Why is the terminal value usually the biggest part of the answer?
A firm has a potentially unlimited life, but you can only forecast a handful of years explicitly. Everything after the horizon collapses into the continuing value, which often makes up 60–80% of enterprise value. That is why a careless growth or WACC assumption in the terminal value swings the whole valuation — treat it with respect and always sensitivity-test g and WACC.
Which terminal-value method should I use?
Use convergence (CV = NOPLATₜ₊₁ / WACC) as the default — it assumes competition drives the return on new capital down to the cost of capital, so growth adds nothing beyond the horizon. Use the Gordon / key-value-driver form only when you can justify continued excess returns (RONIC > WACC). An exit multiple is a quick cross-check but is only as good as the comparable.

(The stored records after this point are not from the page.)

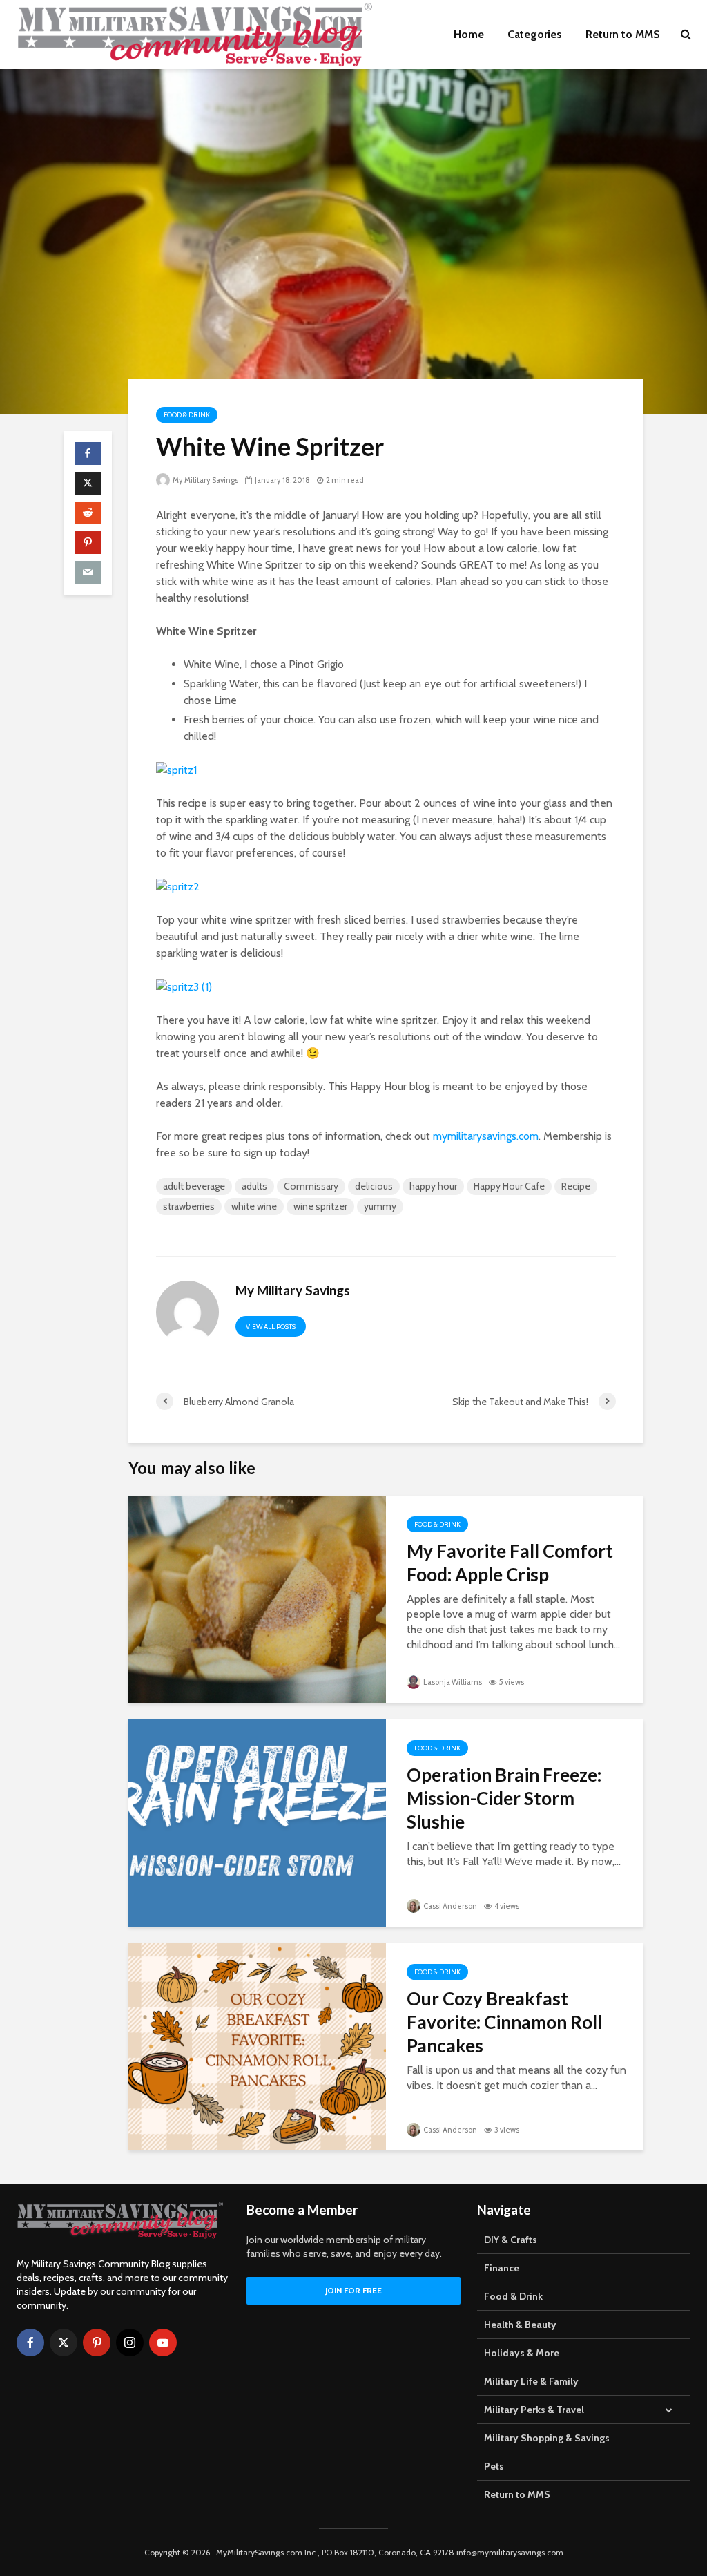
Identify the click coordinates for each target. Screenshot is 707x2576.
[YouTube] (163, 2342)
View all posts (271, 1326)
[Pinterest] (96, 2342)
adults (254, 1186)
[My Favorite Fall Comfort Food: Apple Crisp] (257, 1598)
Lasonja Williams (452, 1682)
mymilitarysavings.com (486, 1136)
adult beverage (194, 1186)
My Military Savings (204, 480)
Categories (534, 34)
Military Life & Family (531, 2381)
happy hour (433, 1186)
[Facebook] (30, 2342)
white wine (254, 1206)
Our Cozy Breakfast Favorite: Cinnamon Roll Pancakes (504, 2022)
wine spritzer (320, 1206)
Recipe (575, 1186)
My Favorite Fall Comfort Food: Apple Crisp (510, 1562)
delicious (374, 1186)
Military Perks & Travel (534, 2409)
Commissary (311, 1186)
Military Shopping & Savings (547, 2438)
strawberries (189, 1206)
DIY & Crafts (510, 2239)
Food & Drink (187, 414)
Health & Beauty (520, 2324)
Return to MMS (622, 34)
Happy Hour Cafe (509, 1186)
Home (469, 34)
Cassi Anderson (449, 1906)
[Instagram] (130, 2342)
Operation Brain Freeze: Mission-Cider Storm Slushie (504, 1798)
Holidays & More (521, 2353)
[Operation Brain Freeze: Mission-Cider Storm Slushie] (257, 1822)
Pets (494, 2466)
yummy (380, 1206)
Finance (501, 2268)
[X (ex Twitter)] (63, 2342)
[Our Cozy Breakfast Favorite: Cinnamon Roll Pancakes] (257, 2045)
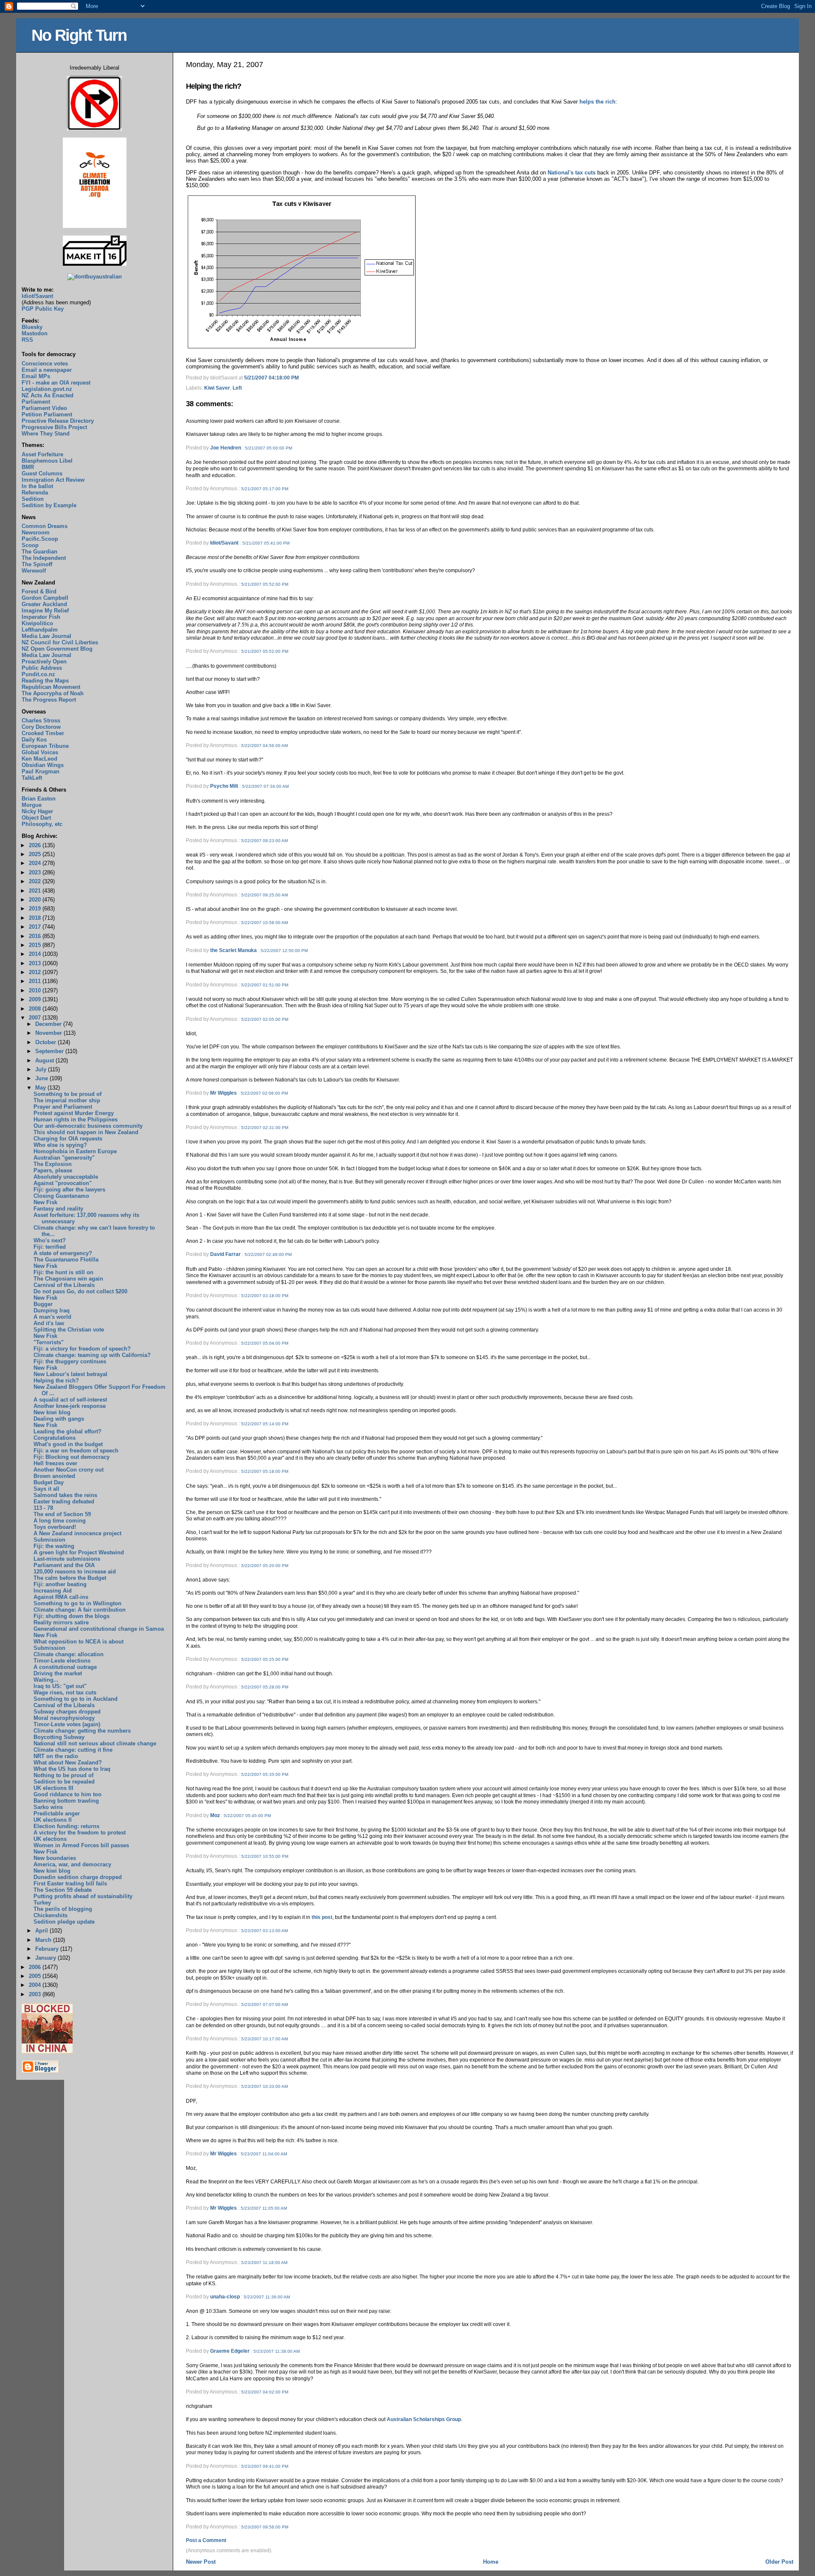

State which you chose and why, and cross-check the methods against each other.
What is the difference between intrinsic, book and market value?
Intrinsic (fair) value is the present value of future cash flows — what a DCF estimates. Book value is the accounting balance-sheet number, at historical cost. Market value is the observable traded price, which depends on market efficiency. They are three different numbers measuring three different things; the gap between your intrinsic value and the market price is the investment thesis.
Exam move
Learn the one-picture DCF first and learn it cold: forecast FCFF, discount each year and the terminal value at the WACC, sum to enterprise value, then bridge EV → equity → per share. Drill the five-beat answer shape the markers reward — set up assumptions, build/compute, bridge to per share, sanity-check (ROIC > WACC? CV plausible?), recommend. Keep three traps front of mind: discount-rate mismatch (FCFF at WACC, FCFE at the cost of equity, never crossed), nominal-vs-real consistency (a nominal cash flow needs a nominal WACC and growth), and double-counting (interest lives in the WACC, not in FCFF; non-operating items enter the bridge, not NOPLAT). Because the exam is applied and closed-book, the safest marks come from a clean, consistent build you can reproduce on fresh numbers.